EDIT: shaved roughly 10% processing time with:
register int16_t *libwordPointer = libword;
int16_t *nReset;
register int16_t *wordsPointer = words[word];
int16_t *mReset = wordsPointer;
for( int n=0 ; n<Rows ; n++ ){
nReset = libwordPointer;
wordsPointer = mReset;
for( int m=0 ; m<Col ; m++ ){
temp = 0;
libwordPointer = nReset;
for( int ii=0 ; ii<Q ; ii++ ){
temp += lookUp( abs( *libwordPointer - *wordsPointer ) );
libwordPointer++;
wordsPointer++;
}
D[n][m] = temp;
}
}
///////////////////////////////////////////////////////////////////////////////////////////
Any expert opinions on how to make this faster???? Award is a million dollars :)
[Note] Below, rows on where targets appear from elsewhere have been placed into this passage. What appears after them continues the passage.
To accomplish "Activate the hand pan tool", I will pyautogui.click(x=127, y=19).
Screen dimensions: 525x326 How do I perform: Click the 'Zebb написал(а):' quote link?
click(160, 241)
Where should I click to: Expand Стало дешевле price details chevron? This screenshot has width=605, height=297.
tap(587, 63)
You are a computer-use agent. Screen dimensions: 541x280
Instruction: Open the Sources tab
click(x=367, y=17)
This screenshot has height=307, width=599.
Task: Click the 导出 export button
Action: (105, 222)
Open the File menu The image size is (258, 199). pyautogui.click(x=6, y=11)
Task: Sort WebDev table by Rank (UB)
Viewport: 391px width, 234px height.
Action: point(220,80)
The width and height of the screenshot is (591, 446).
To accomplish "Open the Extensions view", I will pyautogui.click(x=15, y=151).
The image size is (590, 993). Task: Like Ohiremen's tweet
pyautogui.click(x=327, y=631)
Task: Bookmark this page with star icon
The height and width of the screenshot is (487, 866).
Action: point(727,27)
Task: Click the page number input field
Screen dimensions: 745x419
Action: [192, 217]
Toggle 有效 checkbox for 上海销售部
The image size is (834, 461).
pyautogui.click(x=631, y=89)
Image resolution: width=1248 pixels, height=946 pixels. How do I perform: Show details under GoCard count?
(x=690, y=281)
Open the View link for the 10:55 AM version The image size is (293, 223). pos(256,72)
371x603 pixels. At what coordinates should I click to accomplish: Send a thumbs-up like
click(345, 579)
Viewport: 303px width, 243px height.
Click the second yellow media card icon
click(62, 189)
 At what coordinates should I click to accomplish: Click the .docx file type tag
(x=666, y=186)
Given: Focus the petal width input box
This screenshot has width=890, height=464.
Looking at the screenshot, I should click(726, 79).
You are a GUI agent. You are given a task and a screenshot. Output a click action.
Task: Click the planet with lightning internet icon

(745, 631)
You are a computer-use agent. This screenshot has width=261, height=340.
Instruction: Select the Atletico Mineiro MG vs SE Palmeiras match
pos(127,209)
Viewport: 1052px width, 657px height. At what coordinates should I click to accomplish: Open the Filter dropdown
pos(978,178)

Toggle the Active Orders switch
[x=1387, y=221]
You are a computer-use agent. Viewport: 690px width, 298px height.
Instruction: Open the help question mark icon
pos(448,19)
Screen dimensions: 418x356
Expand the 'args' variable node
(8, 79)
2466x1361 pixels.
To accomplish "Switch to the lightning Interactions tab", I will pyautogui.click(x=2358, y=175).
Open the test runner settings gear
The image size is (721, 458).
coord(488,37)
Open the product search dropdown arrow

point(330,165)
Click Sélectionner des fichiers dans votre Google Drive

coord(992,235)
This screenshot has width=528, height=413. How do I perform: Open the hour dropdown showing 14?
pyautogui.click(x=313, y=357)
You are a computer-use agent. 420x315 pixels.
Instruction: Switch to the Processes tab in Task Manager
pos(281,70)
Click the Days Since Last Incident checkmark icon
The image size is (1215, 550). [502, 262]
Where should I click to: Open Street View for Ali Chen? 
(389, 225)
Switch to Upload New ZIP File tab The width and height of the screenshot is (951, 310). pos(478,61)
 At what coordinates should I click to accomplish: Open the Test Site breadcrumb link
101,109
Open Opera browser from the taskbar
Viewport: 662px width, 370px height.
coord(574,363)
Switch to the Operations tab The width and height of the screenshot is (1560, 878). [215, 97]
float dtw( int16_t (*words)[L][Q], int16_t (*libword)[Q], int16_t libcount, char word ){
float Dist, k=0;
// int Dn;
register int Rows = libcount;
register float A, B, C;
register float temp;
register int Col = ender[word]-begin[word]+1; // rows for word being tested
for( int n=0 ; n<Rows ; n++ ){
for( int m=0 ; m<Col ; m++ ){
temp = 0;
for( int ii=0 ; ii<Q ; ii++ ){
temp += lookUp(abs(libword[n][ii]-words[word][m][ii]));
}
D[n][m] = temp;
}
}
for( int n=1 ; n<Rows ; n++ ){
D[n][0] += D[n-1][0];
}
for( int m=1 ; m<Col ; m++ ){
D[0][m] += D[0][m-1];
}
for( int n=1 ; n<Rows ; n++ ){
for( int m=1 ; m<Col ; m++ ){
D[n][m] += mininum1( D[n-1][m], D[n-1][m-1], D[n][m-1] );
}
}
Dist=D[Rows-1][Col-1]; // minimum distance to end
register int n=Rows-1; // now work backwards
register int m=Col-1;
k=1;
while( (n+m) != 0 ){
if( n == 0 ){
m--;
}else if( m == 0 ){
n--;
}else{
A=D[n-1][m];
B=D[n][m-1];
C=D[n-1][m-1];
if( A < B ){
if( A < C ){
n--;
}else{
n--;
m--;
}
}else if( B < C ){
m--;
}else{
n--;
m--;
}
}
k++;
}
return Dist/k;
}
where lookup is this:
float lookUp(int16_t pow){
if( pow < MAX_DIFFERENCE ){
return powLookup[pow];
}else{
return MAX_DIFFERENCE_POW;
}
}
and powLookup is this:
const float powLookup[MAX_DIFFERENCE]={
0,
1,
4,
9,
16,
25,
36,
49,
64,
81,
100,
121,
144,
169,
196,
225,
256,
... and on
The idea is to make it more efficient in terms of micro instruction. You can see I have tried to make it better with a power lookup but it is still killer in processing. Any ideas are welcome. Maybe a faster way of indexing arrays?